4.7 Similarly, it was further contended that the learned Dy. CIT has held in the impugned order that the assessed has disclosed income under the head “business” which in his opinion, is the income from property and as such, the expenses incurred and adopted in the profit & loss a/c could not be allowed to be set off against the income from property, is entirely unjustified and it could not be held for the said reason the assessed could be said not to have disclosed the transactions, only because in the opinion of the learned Dy. CIT making the assessment the income should have been assessed under a head other than disclosed and so assessed. The counsel further contended that the learned Dy. CIT has not disputed that the expenses incurred and found to have been debited had not been incurred and were thus bogus. It was thus submitted that this is a case of mere reassessment of income, which is unwarranted in law. The learned counsel for the assessed, in support relied upon the following judgments wherein it has been held that the provisions of Chapter XIV-B of the Income Tax Act cannot be invoked to assess any income duly disclosed but these are the provisions to bring to tax an undisclosed income where the transaction has not been recorded in the books of account :
1. Sunder Agencies v. Dy. CIT (1997) 59 TTJ (Mum) 610: (1997) 63 ITD 245 (Mum)
2. JK. Narayanan (HUF) v. Assistant Commissioner (2000) 245 ITR 45 (Mad) (sic)
3. JK Narayayan (HUF) v. Assistant Commissioner (1999) 64 TTJ (Mad)(TM) 823: (1999) 69 TTD 104 (Mad)(TM)
4. CIT v. N.R. Papers & Boards Ltd. (2001) 248 ITR 526 (Guj)
5. CIT v. Vinod Dhanchand Ghodawat (2001) 247 ITR 448 (Bom)
6. Pradip C. Patel v. Dy. CIT (1997) 58 TTJ (Ahd) 409
7. Parakh Foods Ltd. v. Dy. CIT (1998) 64 1TD 396 (Pune)
8. Bhagwati Prasad Kedia v. CIT (2001) 248 ITR 562 (Cal)
9. Haraklichand N. Jain v. Assistant Commissioner (1998) 61 TTJ (Mum) 223
10. Essem Intraport Services (P) Ltd. v. Assistant Commissioner (2000) 68 TTJ (Hyd) 103: (2000) 72 1TD 228 (Hyd)
11. Nagindas M Goradia v. Dy. CIT in ITA No. IT(S&S)A 99/Mum/1996
12. P.K. Ganeshwar v. Dy. CIT (2002) 80 ITD 429 (Chennai) 4.8 The learned counsel further submitted that in all the said decisions it has been held that the provisions of Chapter XIV-B of the Income Tax Act are not meant to reassess the income as envisaged under section 148 of the Income Tax Act.
4.9 He further elaborated that all other additions, which have been tabulated above, have similarly been made which goes to establish that it is a case of mere reassessment of income, which is outside the scope of Chapter XIV-B of the Income Tax Act.

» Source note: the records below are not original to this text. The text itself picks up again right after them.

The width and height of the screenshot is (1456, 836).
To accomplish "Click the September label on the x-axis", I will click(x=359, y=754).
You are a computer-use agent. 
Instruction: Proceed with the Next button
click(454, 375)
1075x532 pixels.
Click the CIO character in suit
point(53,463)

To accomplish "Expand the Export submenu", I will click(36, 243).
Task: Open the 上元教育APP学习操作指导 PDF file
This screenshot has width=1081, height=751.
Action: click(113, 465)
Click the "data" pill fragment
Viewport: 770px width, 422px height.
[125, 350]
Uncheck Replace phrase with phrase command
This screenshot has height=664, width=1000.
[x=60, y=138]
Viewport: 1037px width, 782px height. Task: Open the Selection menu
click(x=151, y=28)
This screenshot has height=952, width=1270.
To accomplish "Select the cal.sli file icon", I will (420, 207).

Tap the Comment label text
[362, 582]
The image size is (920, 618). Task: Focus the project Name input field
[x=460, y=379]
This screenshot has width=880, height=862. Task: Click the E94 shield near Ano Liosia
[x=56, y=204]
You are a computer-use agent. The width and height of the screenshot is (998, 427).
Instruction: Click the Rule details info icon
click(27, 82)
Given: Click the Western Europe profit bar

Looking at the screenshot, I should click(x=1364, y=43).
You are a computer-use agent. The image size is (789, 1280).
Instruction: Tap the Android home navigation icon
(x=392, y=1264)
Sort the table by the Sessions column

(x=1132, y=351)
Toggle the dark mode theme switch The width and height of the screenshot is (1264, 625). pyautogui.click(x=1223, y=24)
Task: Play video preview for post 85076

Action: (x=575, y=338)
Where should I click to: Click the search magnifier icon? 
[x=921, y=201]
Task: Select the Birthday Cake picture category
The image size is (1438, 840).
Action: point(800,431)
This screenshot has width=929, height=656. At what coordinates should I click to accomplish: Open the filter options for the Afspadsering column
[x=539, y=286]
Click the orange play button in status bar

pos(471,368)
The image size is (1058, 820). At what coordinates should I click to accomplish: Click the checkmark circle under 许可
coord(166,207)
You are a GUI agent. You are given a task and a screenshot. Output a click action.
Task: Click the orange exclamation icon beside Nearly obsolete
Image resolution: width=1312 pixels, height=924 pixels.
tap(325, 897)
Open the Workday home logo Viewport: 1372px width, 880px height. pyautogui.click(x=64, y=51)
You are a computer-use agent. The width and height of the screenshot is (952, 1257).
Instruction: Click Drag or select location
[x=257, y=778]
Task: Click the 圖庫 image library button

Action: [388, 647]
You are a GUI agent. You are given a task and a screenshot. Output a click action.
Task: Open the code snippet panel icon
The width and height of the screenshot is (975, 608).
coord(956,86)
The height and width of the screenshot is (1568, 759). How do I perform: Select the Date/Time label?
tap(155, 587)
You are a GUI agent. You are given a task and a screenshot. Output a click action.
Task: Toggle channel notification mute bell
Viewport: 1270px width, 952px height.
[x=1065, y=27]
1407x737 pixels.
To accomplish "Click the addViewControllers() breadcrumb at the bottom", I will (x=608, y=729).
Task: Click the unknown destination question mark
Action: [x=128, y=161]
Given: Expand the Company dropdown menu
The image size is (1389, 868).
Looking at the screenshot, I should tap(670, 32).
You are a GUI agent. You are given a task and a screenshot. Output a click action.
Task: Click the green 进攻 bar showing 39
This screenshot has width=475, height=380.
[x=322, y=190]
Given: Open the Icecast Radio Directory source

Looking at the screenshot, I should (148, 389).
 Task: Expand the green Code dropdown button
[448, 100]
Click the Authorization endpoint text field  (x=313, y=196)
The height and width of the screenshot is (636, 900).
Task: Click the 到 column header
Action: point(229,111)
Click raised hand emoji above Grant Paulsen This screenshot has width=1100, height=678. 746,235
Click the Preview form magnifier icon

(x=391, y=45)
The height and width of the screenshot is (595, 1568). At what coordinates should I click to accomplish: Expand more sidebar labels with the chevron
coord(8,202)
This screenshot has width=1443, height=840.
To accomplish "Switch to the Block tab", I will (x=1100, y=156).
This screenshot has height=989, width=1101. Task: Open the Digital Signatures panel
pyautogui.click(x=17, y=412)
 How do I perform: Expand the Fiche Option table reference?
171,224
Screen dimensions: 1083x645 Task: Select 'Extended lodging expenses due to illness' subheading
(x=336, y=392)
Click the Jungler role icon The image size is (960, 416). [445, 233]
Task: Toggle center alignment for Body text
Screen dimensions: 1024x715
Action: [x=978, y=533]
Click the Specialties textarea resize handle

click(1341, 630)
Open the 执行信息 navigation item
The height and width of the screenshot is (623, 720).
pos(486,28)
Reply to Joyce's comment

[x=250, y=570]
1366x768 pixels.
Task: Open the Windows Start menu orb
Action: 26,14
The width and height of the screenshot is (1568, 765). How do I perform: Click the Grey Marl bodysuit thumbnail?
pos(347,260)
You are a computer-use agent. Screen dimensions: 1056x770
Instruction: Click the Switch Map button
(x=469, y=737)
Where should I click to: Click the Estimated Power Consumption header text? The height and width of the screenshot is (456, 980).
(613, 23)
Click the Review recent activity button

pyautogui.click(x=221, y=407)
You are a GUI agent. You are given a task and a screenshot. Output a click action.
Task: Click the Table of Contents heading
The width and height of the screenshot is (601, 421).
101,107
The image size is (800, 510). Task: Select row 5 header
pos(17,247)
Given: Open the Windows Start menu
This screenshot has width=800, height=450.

4.10 The learned counsel, as noted in para 4, above, contended that the learned Dy. CIT has also grossly erred in holding that the loss suffered of Rs. 1,76,52,477 in respect of sale of shares of HDC Ltd. for the assessment year 1995-96 represent an undisclosed income. It was submitted that the loss suffered cannot be regarded as the undisclosed income as it is not a case where, the transaction pertaining to either purchaser sale has not been found recorded in the books of accounts. It was also submitted by him that there is no dispute about the genuineness of the transaction. The learned counsel for the assessed specifically referred to the order of the learned Dy. CIT wherein, the learned Dy. CIT while making the impugned addition has merely observed as under :
“In the submissions, the company has also stated that in the case of Paramount Enterprises Ltd., short-term capital loss amounting to Rs. 1,66,59,280 on sale of HDCL was disallowed by the assessing officer but the addition has been deleted by Hon’ble Tribunal, Delhi Bench.
In the assessed’s case, there is loss of Rs. 1,76,52,477 on sale of shares of HDCL in assessment year 1995-96.
It is however, to be noted that against a similar order of Tribunal, Department has gone into reference before High Court. Moreover, the facts as established in the assessed’s case as stated in the original order and also as restated in the Tribunal’s order, were not brought to the notice of Hon’ble Tribunal in the case of Paramount Enterprises Ltd.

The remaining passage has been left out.